HISTOIRE- GUERRE DE
LIBERATION NATIONALE- MANIFESTATIONS 11 DECEMBRE 1960
© Par MATHIEU RIGOUSTE, Chercheur (français) indépendant
en sciences sociales (Extraits de www.OrientXXI.info, 8/12/2016)
Le 11 décembre 1960, trois ans après la bataille
d’Alger, de gigantesques manifestations du peuple algérien ont débordé la
répression militaire française et changé le cours de la révolution
algérienne……….. C’est une multitude de colonisés anonymes qui submerge l’ordre
colonial. Avec souvent des anciens, et en première ligne des femmes et des
enfants venus par milliers des bidonvilles et des quartiers ségrégués, le
peuple algérien surgit au cœur des centres-villes coloniaux ; drapeaux,
banderoles et corps en avant. La répression est comme d’habitude terrible, elle
n’a cependant pas réussi à soumettre.
DE
GAULLE ET LE FRONT DE L’ALGÉRIE FRANÇAISE
Le général de Gaulle avait prévu un séjour en Algérie du 9 au
12 décembre 1960 pour promouvoir son projet néocolonial de
« troisième voie », nommé « Algérie algérienne ». Calqué
sur les modèles imposés dans les anciennes colonies françaises, il consistait à
placer au pouvoir une classe dirigeante inféodée à l’État français et chargée
de mettre en œuvre une nouvelle forme de vassalisation économique. Le chef de
l’État voulait également sonder les troupes et les « pieds-noirs ».

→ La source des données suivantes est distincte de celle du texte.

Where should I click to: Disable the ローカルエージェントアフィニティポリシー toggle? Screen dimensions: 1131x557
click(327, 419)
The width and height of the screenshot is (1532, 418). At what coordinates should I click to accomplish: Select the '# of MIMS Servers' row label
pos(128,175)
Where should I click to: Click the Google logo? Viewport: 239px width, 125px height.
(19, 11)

Mais son projet déchaîne la colère des colons « ultras ». Organisés
dans un Front de l’Algérie française (FAF),
ils ont l’appui de plusieurs régiments, mais également des réseaux dans la
police, l’administration et l’industrie, jusqu’au sommet de l’État. Le FAF cherche à répéter le putsch militaire qui a installé de
Gaulle en mai 1958 et fondé la Ve République, mais il veut
désormais le faire chuter pour imposer « l’Algérie française ».
Le 1er décembre 1960, l’État français dispose
de 467 200 militaires en Algérie, plus 94 387 supplétifs.

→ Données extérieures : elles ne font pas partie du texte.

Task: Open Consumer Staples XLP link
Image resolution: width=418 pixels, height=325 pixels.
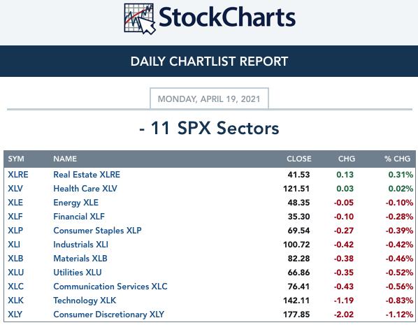Action: click(97, 231)
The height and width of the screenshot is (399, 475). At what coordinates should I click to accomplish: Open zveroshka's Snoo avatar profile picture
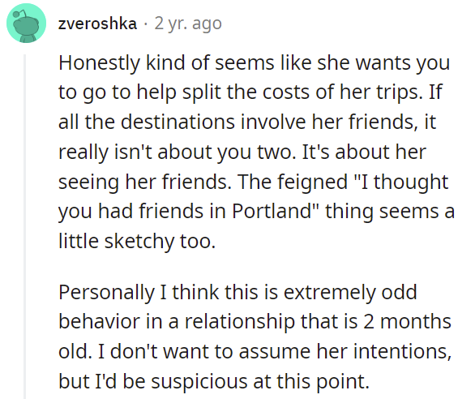point(27,23)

Le 8 décembre, de Gaulle annonce qu’un référendum sur l’autodétermination
sera organisé le 8 janvier 1961. Le FAF diffuse
des tracts appelant à la grève et à l’action. Toutes les forces en présence
savent que les prochaines batailles détermineront soit le contenu et la forme
de l’indépendance, soit celui de l’apartheid. Et si tout le monde s’attend au
coup de force des Européens, personne n’a vu venir l’insurrection algérienne.
Un imposant dispositif de gendarmerie mobile et de policiers des
compagnies républicaines de sécurité (CRS)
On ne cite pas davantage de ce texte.